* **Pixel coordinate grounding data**
◇ ◇ ◇ ◇
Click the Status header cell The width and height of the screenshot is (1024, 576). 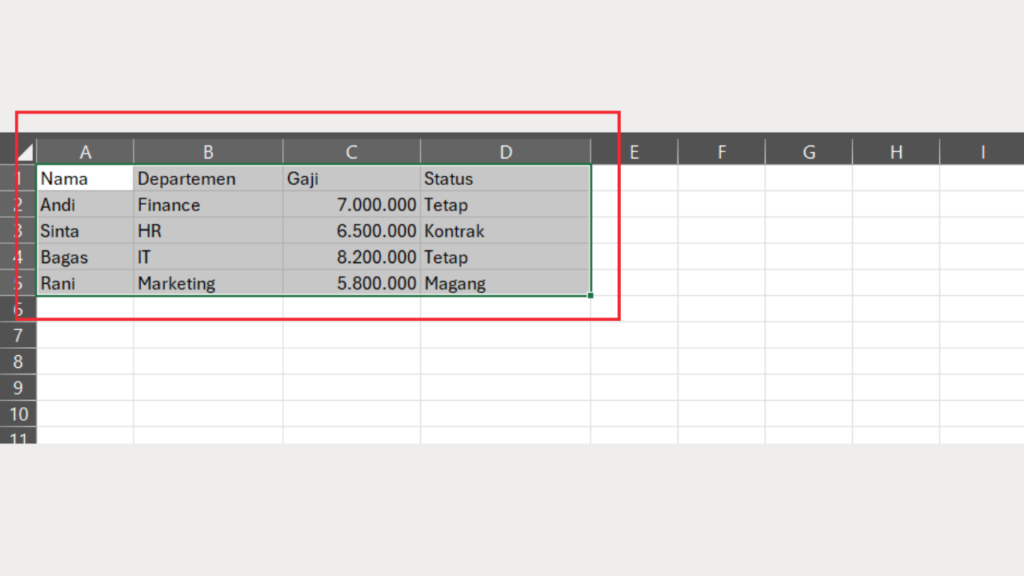click(505, 179)
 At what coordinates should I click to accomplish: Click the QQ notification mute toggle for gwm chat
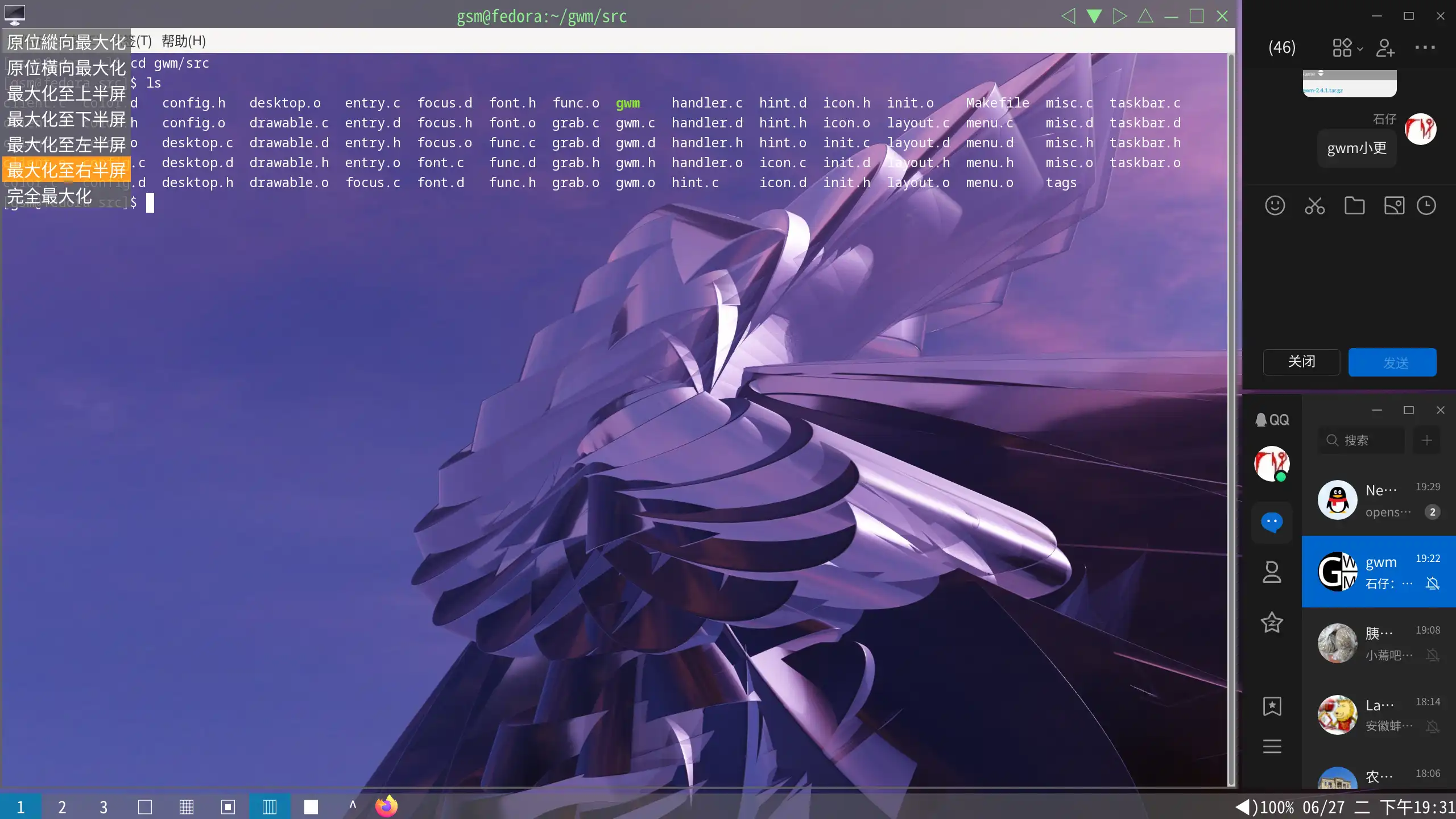pyautogui.click(x=1432, y=583)
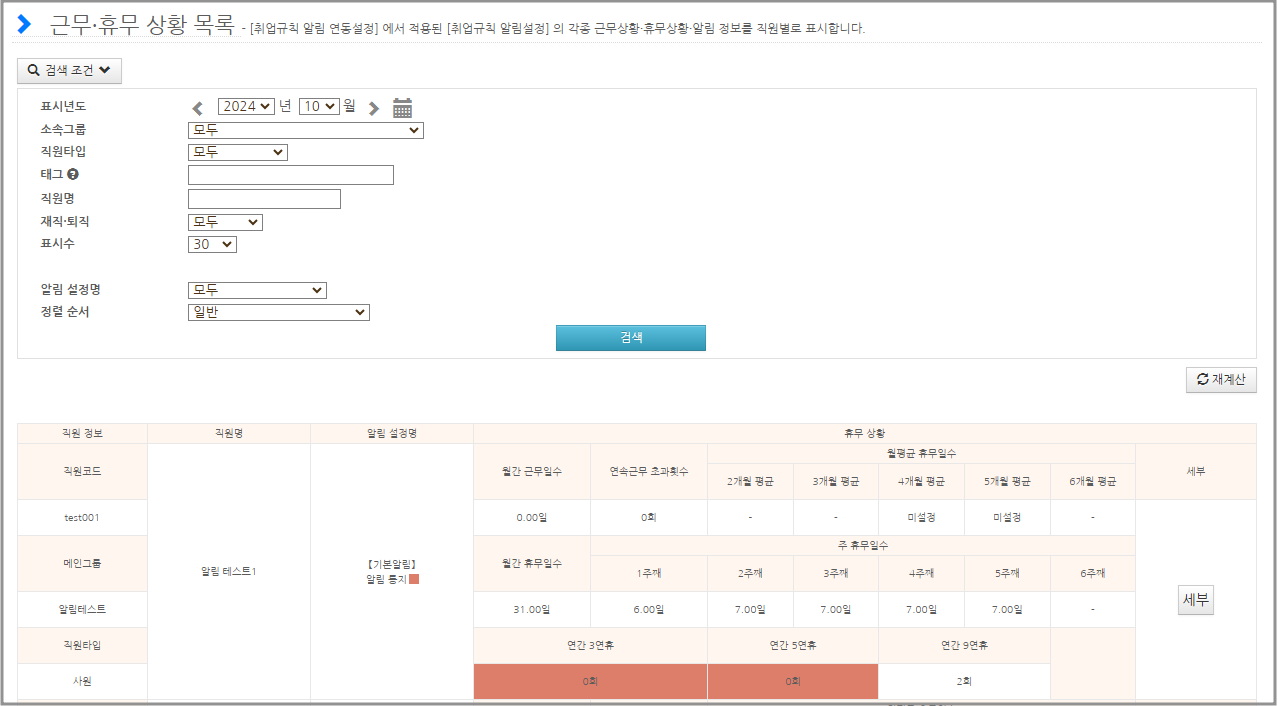This screenshot has height=706, width=1278.
Task: Click the next month arrow icon
Action: pyautogui.click(x=374, y=108)
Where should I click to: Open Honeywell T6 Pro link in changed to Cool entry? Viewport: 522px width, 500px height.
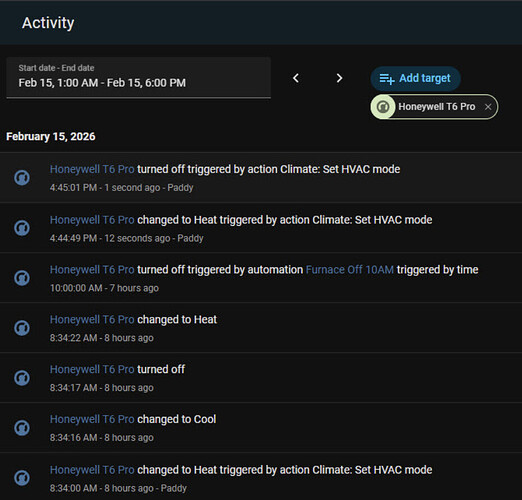coord(92,419)
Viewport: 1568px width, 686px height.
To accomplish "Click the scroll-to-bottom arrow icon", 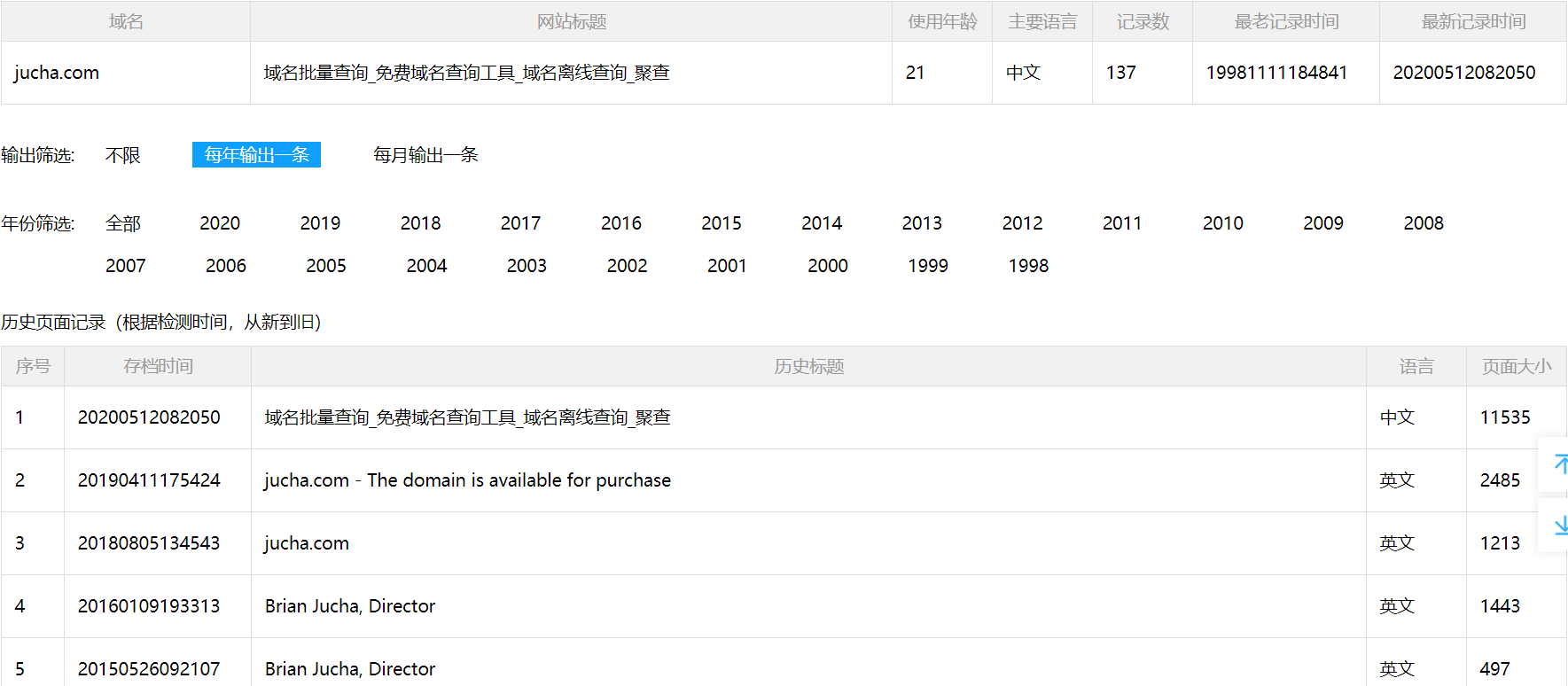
◇ ◇ ◇ ◇
* **What to do**
Output exactly, and only, the lines running from the line containing "At what coordinates" to the last line of the entries above, omitting the pictures.

* **Written answer**
 At what coordinates should I click to accomplish: Click the QQ notification mute toggle for gwm chat
pyautogui.click(x=1432, y=583)
This screenshot has height=706, width=1278.
Task: Click the next month arrow icon
Action: pyautogui.click(x=374, y=108)
Where should I click to: Open Honeywell T6 Pro link in changed to Cool entry? Viewport: 522px width, 500px height.
coord(92,419)
Viewport: 1568px width, 686px height.
To accomplish "Click the scroll-to-bottom arrow icon", 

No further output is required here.